Selected scientific problems enabled at AFMM
AFMM’s integrated infrastructure enables a set of niche, high-impact scientific capabilities that are not accessible with any single technique alone:
1. Multiscale Correlative and in-situ Microscopy
By combining APT, TEM, EELS, 4D-STEM, and FIB, AFMM enables:
- Direct correlation between 3D chemistry, atomic structure, and electronic properties
- Quantitative linking of defects, dopants, interfaces, and functional responses across length scales
- Understanding the material dynamics under application of various stimuli such as field and temperature.
This is critical for operando investigations of metals, semiconductors, oxides, energy materials, and nanoscale devices.
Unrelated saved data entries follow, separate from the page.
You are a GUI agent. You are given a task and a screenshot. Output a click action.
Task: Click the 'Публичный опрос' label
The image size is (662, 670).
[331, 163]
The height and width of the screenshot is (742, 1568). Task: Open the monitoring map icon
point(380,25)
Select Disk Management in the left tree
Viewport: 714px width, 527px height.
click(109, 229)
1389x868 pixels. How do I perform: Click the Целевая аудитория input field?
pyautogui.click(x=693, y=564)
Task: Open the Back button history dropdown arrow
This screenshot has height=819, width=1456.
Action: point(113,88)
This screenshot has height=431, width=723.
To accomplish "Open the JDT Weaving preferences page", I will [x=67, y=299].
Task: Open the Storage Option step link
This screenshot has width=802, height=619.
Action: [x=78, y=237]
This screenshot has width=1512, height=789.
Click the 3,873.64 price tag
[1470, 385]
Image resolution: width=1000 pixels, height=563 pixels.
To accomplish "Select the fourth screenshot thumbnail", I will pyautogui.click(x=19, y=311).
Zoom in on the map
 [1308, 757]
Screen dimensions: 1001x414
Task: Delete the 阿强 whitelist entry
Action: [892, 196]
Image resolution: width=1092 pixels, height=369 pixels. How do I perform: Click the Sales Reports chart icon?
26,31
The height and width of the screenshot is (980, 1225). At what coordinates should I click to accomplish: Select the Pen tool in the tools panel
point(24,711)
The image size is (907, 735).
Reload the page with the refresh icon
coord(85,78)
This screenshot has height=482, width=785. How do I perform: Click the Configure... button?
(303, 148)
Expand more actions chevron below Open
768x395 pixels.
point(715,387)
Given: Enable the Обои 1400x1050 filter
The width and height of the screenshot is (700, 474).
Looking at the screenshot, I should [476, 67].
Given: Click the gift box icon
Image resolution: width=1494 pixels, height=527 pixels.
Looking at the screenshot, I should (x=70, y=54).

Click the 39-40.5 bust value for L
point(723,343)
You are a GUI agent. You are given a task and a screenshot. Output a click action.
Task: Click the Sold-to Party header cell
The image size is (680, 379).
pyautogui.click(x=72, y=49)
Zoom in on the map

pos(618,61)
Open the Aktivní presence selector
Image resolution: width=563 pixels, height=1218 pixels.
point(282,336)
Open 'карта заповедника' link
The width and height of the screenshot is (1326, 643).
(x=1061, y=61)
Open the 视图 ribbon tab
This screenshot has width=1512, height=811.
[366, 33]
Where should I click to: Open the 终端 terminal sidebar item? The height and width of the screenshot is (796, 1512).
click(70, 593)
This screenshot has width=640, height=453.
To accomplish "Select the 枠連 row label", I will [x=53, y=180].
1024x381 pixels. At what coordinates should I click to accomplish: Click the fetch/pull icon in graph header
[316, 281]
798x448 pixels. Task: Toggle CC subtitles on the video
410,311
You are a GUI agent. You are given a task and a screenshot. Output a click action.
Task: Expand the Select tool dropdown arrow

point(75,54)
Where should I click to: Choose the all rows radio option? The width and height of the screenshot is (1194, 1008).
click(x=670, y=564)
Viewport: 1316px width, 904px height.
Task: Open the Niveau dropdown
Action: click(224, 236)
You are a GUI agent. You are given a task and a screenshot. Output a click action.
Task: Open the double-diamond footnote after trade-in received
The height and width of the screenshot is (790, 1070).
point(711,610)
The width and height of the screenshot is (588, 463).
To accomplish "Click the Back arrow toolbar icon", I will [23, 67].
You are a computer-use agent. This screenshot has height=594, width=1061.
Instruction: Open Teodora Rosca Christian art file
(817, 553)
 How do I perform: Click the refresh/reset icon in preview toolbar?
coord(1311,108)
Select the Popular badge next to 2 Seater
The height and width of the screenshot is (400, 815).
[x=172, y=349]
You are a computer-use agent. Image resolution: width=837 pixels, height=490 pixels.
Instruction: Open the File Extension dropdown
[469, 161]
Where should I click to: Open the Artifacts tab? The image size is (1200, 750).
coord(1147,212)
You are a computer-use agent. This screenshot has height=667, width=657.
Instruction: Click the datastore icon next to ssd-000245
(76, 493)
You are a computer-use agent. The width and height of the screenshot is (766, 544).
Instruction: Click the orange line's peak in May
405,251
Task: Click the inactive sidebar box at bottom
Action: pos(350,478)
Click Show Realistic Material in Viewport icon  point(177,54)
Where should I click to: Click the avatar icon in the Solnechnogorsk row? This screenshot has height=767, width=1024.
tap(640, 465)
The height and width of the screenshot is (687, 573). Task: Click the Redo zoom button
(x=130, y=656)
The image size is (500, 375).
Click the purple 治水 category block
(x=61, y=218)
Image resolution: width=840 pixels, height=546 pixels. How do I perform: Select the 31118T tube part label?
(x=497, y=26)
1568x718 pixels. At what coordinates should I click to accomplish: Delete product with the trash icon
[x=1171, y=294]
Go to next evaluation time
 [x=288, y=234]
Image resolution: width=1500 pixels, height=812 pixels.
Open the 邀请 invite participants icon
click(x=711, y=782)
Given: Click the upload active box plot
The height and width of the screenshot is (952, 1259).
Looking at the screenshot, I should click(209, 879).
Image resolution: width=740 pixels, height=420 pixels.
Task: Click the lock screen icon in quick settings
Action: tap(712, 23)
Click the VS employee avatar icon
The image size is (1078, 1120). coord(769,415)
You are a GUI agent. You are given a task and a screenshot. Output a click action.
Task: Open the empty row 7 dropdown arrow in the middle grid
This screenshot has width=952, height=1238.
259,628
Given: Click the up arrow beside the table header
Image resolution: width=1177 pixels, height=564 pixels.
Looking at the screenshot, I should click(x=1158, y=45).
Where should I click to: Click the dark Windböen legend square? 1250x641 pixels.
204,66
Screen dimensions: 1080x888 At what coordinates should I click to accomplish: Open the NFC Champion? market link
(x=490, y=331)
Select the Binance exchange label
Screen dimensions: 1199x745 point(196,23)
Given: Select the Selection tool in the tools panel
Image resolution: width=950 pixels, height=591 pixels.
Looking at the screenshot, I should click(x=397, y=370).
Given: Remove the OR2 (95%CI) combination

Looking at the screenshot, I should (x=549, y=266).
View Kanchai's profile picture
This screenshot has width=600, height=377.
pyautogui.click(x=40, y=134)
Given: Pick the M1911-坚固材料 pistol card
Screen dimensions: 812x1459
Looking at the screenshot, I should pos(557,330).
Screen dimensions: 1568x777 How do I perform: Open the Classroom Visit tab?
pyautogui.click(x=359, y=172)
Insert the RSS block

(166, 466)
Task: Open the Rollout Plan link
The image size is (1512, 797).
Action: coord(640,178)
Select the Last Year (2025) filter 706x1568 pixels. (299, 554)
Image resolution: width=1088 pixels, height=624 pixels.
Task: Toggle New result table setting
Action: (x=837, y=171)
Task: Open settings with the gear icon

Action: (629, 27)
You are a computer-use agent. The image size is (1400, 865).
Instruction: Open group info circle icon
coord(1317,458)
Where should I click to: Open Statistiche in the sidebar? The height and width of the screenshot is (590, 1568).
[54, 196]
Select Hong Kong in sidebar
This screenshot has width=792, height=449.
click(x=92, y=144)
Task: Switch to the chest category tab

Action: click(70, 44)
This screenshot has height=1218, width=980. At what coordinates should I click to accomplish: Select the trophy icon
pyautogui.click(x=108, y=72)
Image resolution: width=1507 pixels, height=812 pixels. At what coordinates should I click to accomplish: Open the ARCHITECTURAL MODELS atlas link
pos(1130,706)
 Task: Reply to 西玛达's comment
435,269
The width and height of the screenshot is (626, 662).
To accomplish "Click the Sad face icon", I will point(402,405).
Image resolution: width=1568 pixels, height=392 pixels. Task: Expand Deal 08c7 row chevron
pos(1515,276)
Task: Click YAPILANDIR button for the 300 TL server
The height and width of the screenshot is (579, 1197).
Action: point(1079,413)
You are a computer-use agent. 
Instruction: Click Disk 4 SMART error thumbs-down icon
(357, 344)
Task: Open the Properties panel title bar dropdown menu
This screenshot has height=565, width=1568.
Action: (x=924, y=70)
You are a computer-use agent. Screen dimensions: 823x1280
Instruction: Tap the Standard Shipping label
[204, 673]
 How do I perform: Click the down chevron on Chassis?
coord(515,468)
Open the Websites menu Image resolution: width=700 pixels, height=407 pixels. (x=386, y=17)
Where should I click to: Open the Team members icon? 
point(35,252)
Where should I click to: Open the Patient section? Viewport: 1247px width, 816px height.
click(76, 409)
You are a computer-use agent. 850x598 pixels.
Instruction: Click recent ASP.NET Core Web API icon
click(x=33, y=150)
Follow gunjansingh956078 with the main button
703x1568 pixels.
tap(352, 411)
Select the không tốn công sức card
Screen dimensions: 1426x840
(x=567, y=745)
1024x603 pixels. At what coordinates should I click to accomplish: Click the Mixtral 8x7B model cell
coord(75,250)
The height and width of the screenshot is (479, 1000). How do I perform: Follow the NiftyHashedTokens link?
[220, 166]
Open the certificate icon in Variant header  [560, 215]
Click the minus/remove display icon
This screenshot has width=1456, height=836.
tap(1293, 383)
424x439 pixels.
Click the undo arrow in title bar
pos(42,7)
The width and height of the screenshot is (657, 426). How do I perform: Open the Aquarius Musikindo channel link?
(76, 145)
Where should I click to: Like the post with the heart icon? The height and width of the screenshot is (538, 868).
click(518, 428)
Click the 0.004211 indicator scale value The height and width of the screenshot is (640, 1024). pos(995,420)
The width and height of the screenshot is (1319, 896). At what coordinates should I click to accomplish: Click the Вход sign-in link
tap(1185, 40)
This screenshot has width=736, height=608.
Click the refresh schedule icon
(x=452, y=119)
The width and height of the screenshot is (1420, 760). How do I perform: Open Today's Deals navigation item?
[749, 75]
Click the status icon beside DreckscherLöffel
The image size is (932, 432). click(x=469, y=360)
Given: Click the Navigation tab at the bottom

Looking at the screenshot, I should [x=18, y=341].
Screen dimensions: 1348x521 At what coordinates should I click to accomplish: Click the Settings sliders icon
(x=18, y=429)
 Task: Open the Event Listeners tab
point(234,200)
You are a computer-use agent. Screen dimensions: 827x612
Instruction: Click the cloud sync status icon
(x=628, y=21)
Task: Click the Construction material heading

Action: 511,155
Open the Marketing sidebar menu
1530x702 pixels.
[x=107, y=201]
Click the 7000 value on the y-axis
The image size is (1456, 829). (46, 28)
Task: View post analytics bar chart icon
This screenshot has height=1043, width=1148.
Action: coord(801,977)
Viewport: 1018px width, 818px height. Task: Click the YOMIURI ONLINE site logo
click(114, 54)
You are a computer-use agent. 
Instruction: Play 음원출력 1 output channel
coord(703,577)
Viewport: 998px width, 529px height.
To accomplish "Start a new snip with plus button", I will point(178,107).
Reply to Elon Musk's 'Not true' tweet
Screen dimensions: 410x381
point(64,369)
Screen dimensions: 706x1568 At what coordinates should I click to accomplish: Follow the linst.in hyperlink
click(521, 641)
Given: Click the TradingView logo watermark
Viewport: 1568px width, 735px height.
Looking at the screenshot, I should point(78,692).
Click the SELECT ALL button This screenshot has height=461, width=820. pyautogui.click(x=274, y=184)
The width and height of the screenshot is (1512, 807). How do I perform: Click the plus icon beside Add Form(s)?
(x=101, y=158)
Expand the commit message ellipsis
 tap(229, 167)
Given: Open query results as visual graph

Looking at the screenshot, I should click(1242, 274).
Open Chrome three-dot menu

2. Ultimate-Resolution Imaging of Materials, Interfaces, and Devices
The aberration-corrected Titan provides:
- Atomic-resolution imaging of interfaces, grain boundaries, dislocations, and defects
- Direct visualization of reconstructions, distortions, and emergent structural phases in various materials including low-dimensional and correlated materials
3. Mapping Excitations and Ultrafine Electronic Structure
Using low-loss EELS and monochromated spectroscopy, AFMM can map:
- Plasmons and excitons in 2D and nanostructured materials
- Phonons and vibrational excitations
- Local dielectric and optical response
This enables direct studies of light–matter interaction, collective modes, and nanoscale electrodynamics.
Why AFMM is Unique
AFMM does not simply host advanced microscopes—it provides a coherent, correlative ecosystem where structure, chemistry, fields, and excitations can be measured on the same nanoscale volume of a material or device, including state-of-the-art sample prep tools and training. This makes AFMM uniquely positioned to address frontier problems in:
- Structural materials
- Quantum and correlated materials
- Nanoelectronics and 2D systems
- Energy and catalytic materials
- Semiconductor and oxide heterostructures
- Next-generation functional devices
In short, AFMM enables true physics- and chemistry-driven microscopy at the atomic scale, transforming raw images into quantitative, predictive insight.